Die Stadt Radevormwald möchte ihren Bürgerinnen und Bürgern künftig die Möglichkeit bieten, ein eigenes Kfz-Kennzeichen mit dem Kürzel „RVW“ zu wählen. Die Verwaltung hat sich dazu einer bundesweiten Initiative der Fachhochschule Heilbronn unter der Leitung von Prof. Dr. Ralf Borchert angeschlossen. Ziel der Initiative ist es, Städten und Gemeinden mit mehr als 20.000 Einwohnerinnen und Einwohnern die Einführung eines eigenen Kfz-Kennzeichens zu ermöglichen.


Voraussetzung hierfür ist eine Änderung der derzeit geltenden Fahrzeugzulassungsverordnung (FZV), über die letztlich der Bund entscheidet. Der Bundesrat hat den Wunsch der Länder nach einer entsprechenden Anpassung bereits am 6. März 2026 in einer Entschließung bekräftigt. Der Bund prüft derzeit die konkrete Umsetzung.
Mit einem eigenen Kennzeichen soll den Bürgerinnen und Bürgern eine zusätzliche, freiwillige Wahlmöglichkeit eröffnet werden. Wer seine Verbundenheit mit Radevormwald auch im Straßenverkehr sichtbar machen möchte, könnte sich künftig bewusst für das Kennzeichen „RVW“ entscheiden. Das bisherige Kennzeichen bliebe selbstverständlich weiterhin bestehen.


„Ein eigenes Kfz-Kennzeichen ist mehr als eine Buchstabenkombination. Es kann die Identifikation mit der eigenen Stadt stärken, die Verbundenheit zur Heimat sichtbar machen und gleichzeitig dazu beitragen, Radevormwald über die Stadtgrenzen hinaus noch präsenter zu machen“, ist Bürgermeister Dejan Vujinovic überzeugt.


Die positiven Erfahrungen mit der Wiedereinführung zahlreicher Altkennzeichen in Deutschland zeigen, dass solche Angebote von den Bürgerinnen und Bürgern gut angenommen werden. Ein eigenes Kennzeichen kann daher nicht nur die lokale Identität stärken, sondern auch einen Beitrag zum Stadtmarketing leisten und die Bekanntheit Radevormwalds erhöhen.

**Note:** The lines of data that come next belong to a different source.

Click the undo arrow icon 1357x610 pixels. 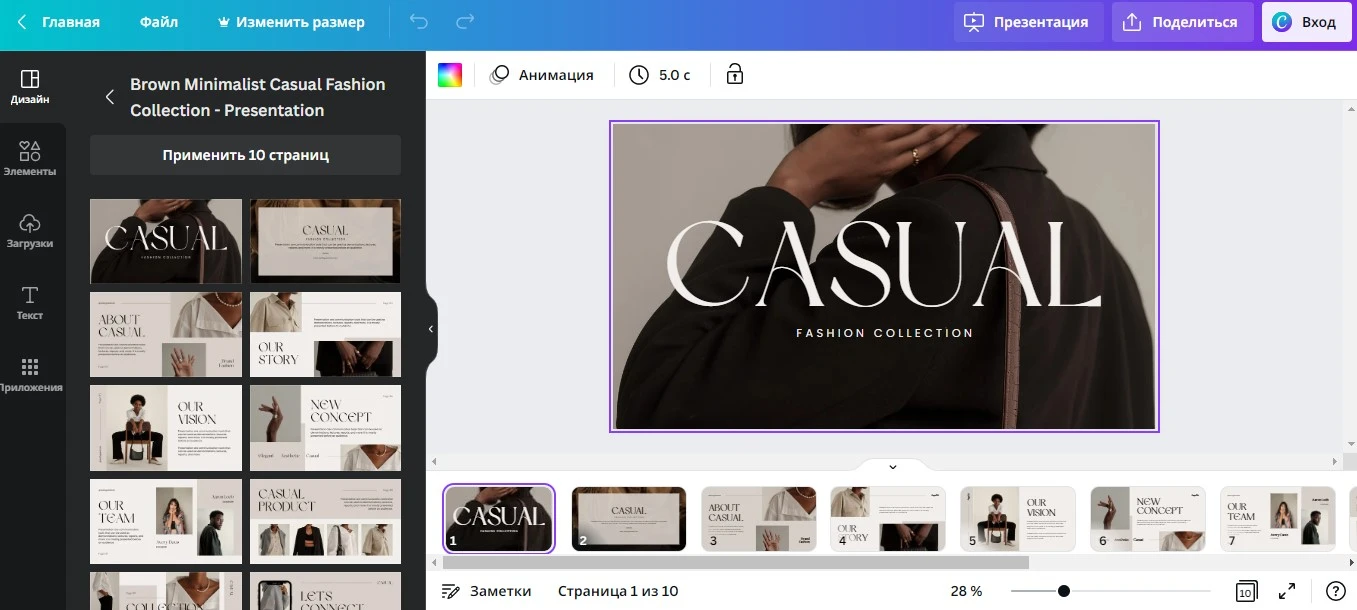pyautogui.click(x=418, y=22)
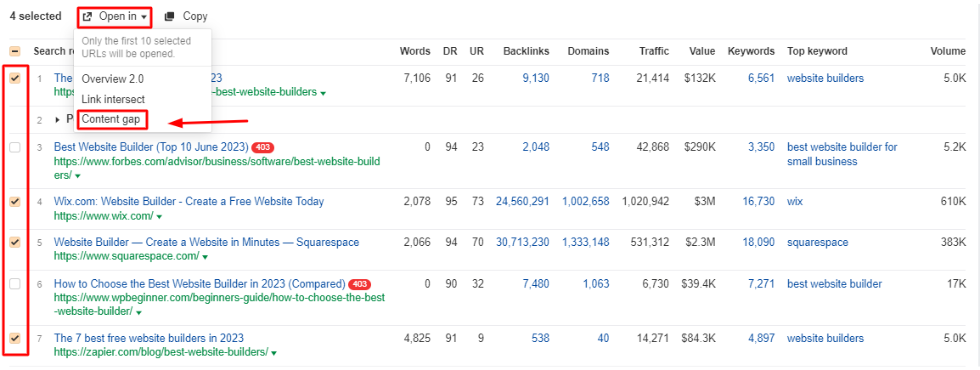This screenshot has height=370, width=980.
Task: Open the zapier.com URL dropdown arrow
Action: tap(274, 353)
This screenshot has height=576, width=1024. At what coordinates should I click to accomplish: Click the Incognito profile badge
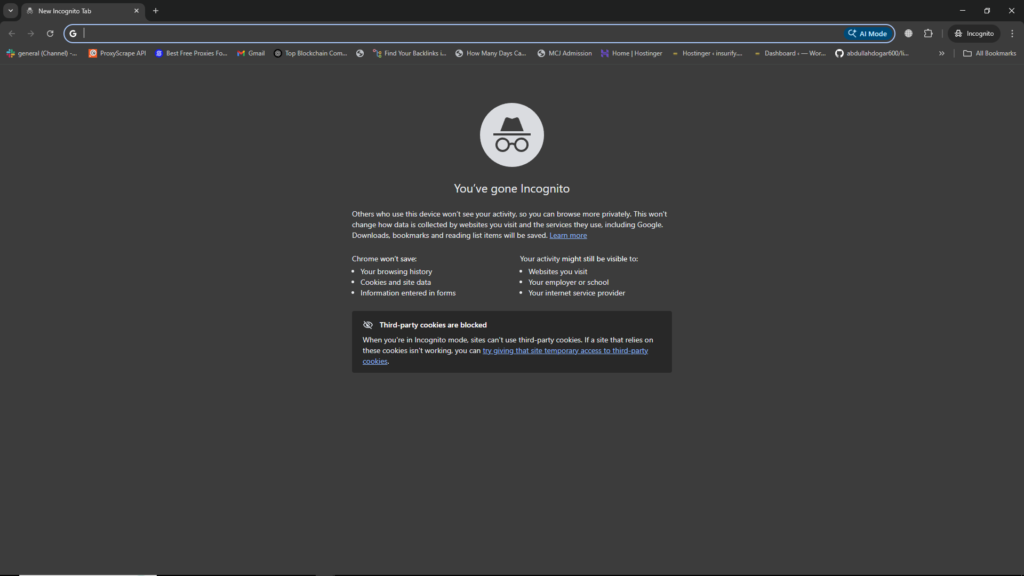click(x=973, y=33)
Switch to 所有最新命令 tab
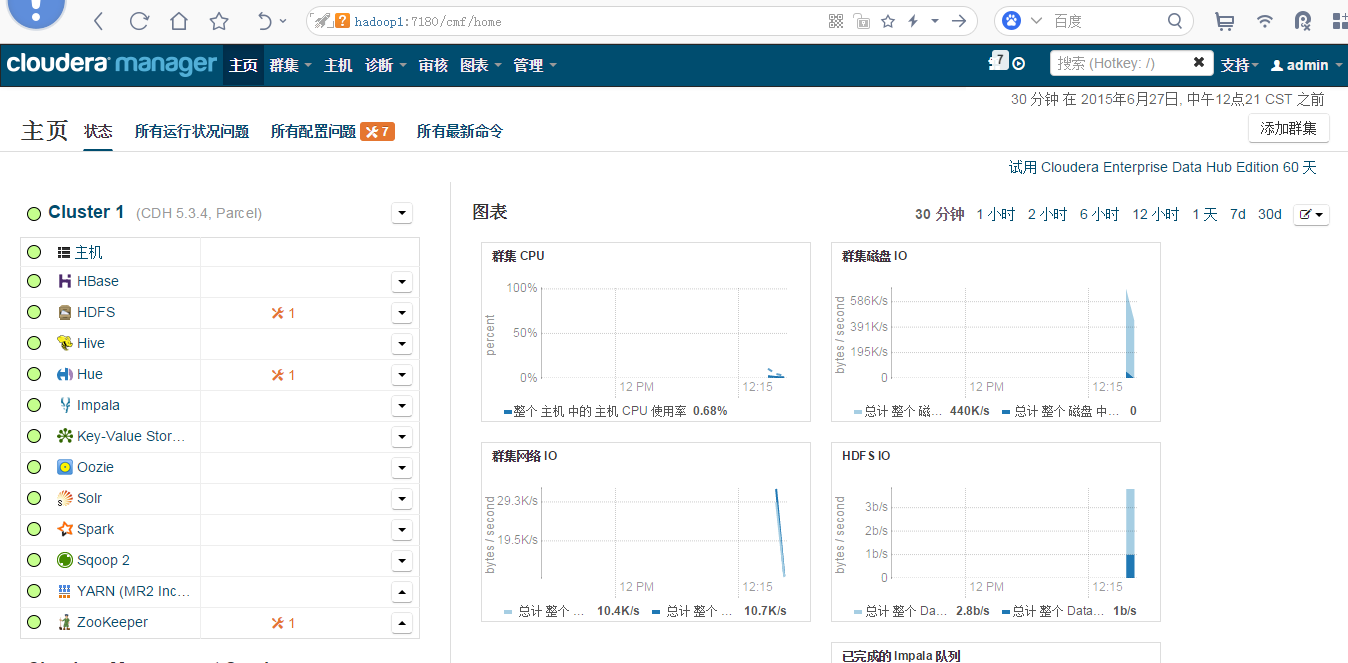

Für die Stadt entstehen durch die Teilnahme an der Initiative keine Kosten. Auch für die Bürgerinnen und Bürger soll die Nutzung des Kennzeichens freiwillig sein.


Bundesweit verfolgen bereits mehr als 100 Städte und Gemeinden mit über 20.000 Einwohnerinnen und Einwohnern – Stand Juni 2026 – das Ziel, künftig ein eigenes Kfz-Kennzeichen einführen zu können.